Così, due giorni prima di Natale, questi pescecani delle relazioni sindacali non hanno esitato a porgere i loro “auguri” ai lavoratori di Mirafiori (ridotti a 5.500 dai 55.000 che erano nel 1980!), firmando un accordo, il quale, dopo che per altri 18 mesi la fabbrica sarà andata avanti a forza di cassa integrazione, prevede dal luglio 2012 un autentico capestro, fatto non di uno ma di tanti nodi scorsoi:

* adozione di un sistema produttivo finalizzato all’abolizione dei “tempi morti”;


* taglio di 10 minuti del tempo complessivo di pausa, che passa da 40 a 30 minuti;


* facoltà per la direzione di spostare la mensa a fine turno;


* triplicazione dello straordinario obbligatorio, che passa da 40 a 120 ore annue;


* fino a 6 giorni lavorativi a settimana, con riposi a scorrimento e con 3 turni giornalieri di 8 ore l’uno (6-14, 14-22, 22-6), oppure con 2 turni giornalieri di 10 ore l’uno (6-16 e 20-6);


* a seconda dei casi, non retribuzione della prima o delle prime 2 giornate di malattia;


* sanzioni contro i lavoratori che scioperano;


* cessazione dell’attività di Fiat Mirafiori con licenziamento di tutti i lavoratori e costituzione di una nuova società con riassunzione solo di quelli che saranno disposti a firmare un contratto individuale basato su questo accordo.

Un accordo, che fa carta straccia di ogni precedente contratto collettivo, sia aziendale che nazionale, tant’è vero che la Fiat intende dare vita a un nuovo contratto collettivo, quello del settore auto, da allargare, magari, alle aziende dell’indotto.

Ma c’è dell’altro: l’accordo prevede anche l’abolizione delle RSU e la loro sostituzione con le RSA (Rappresentanze Sindacali Aziendali), non elette dai lavoratori, ma nominate dalle segreterie sindacali, con esclusione di quei sindacati, come Fiom/Cgil e Cobas, che respingono tutta questa mascalzonata sindacal-padronale.
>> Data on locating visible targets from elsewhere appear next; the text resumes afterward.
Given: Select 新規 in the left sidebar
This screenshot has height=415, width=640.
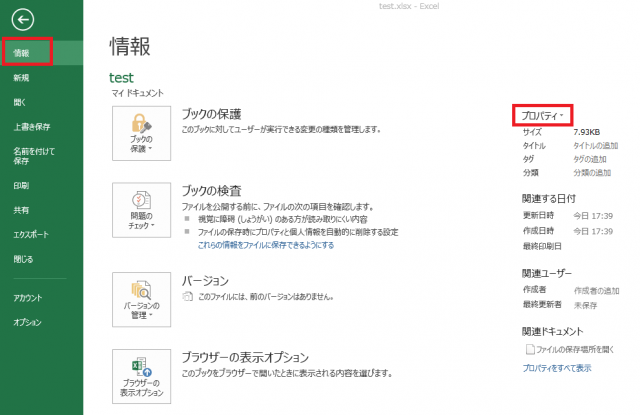Looking at the screenshot, I should point(22,76).
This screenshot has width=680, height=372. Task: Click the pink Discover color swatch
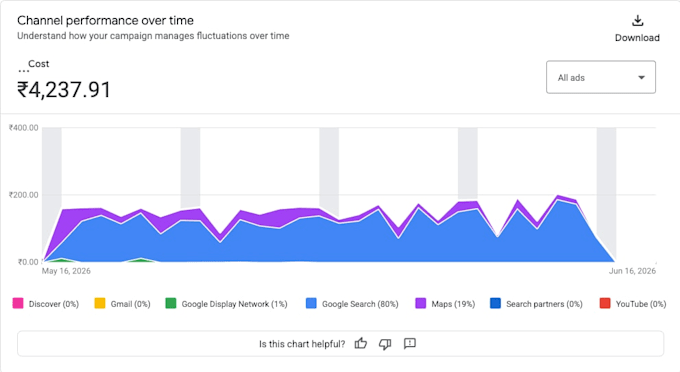(18, 303)
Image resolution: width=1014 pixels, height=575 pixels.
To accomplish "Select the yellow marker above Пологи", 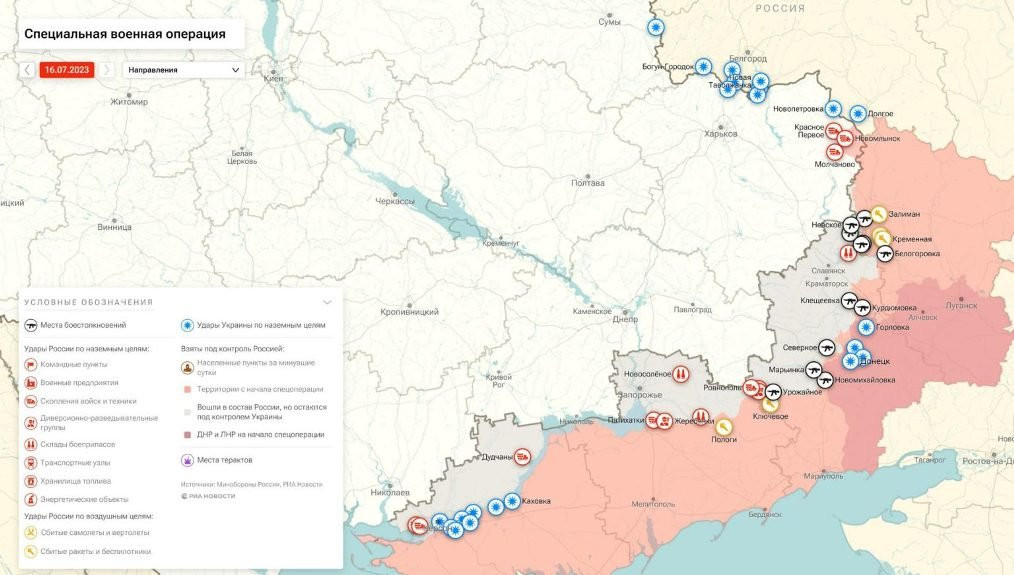I will (724, 426).
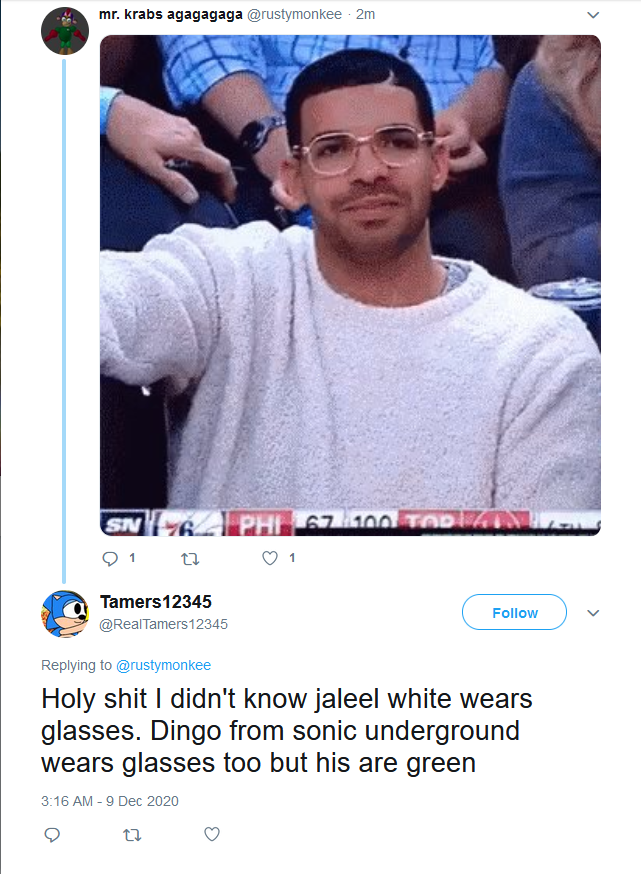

Tra l’altro, questo punto sulla rappresentanza sindacale fa fuori, per quanto riguarda la Fiom, lo Statuto dei lavoratori, mentre le sanzioni contro gli scioperanti calpestano la Costituzione.

Intanto, è già partita la campagna terroristica della direzione: “O quest’accordo sarà approvato a gennaio dalla maggioranza dei lavoratori con un referendum, o la Fiat porterà all’estero lo stabilimento e il miliardo da investirci per ammodernarlo”. Insomma: o schiavi o disoccupati!

Questo, mentre i sindacati firmatari dell’accordo tentano ignobilmente di indorare la pillola, facendolo apparire come una specie di cuccagna, che aumenterebbe di migliaia di euro all’anno le retribuzioni.

Non dicono che se questo avverrà sarà dovuto agli straordinari e alle maggiorazioni per il lavoro notturno, di sabato, di domenica: fingono perfino d’ignorare che le bugie hanno le gambe corte!

Cosa fare in questa situazione? Di certo, non si devono ancora fare concessioni alle aziende (com’è successo in Magna) e non si può aspettare a scendere in lotta, intanto aziendalmente e poi nazionalmente e in modo generale, non solo come metalmeccanici, ma anche come insieme di categorie del lavoro dipendente, pubblico e privato.

In ballo, ci siamo tutti e tutte, come libertà e come diritti, come condizioni di lavoro e come modi di vivere, come tutela della nostra salute in fabbrica e della nostra dignità, come lavoratori e come cittadini, per il nostro presente e per il nostro futuro.

Aspettare vorrebbe dire farci calpestare, fare calpestare le aspettative dei nostri figli.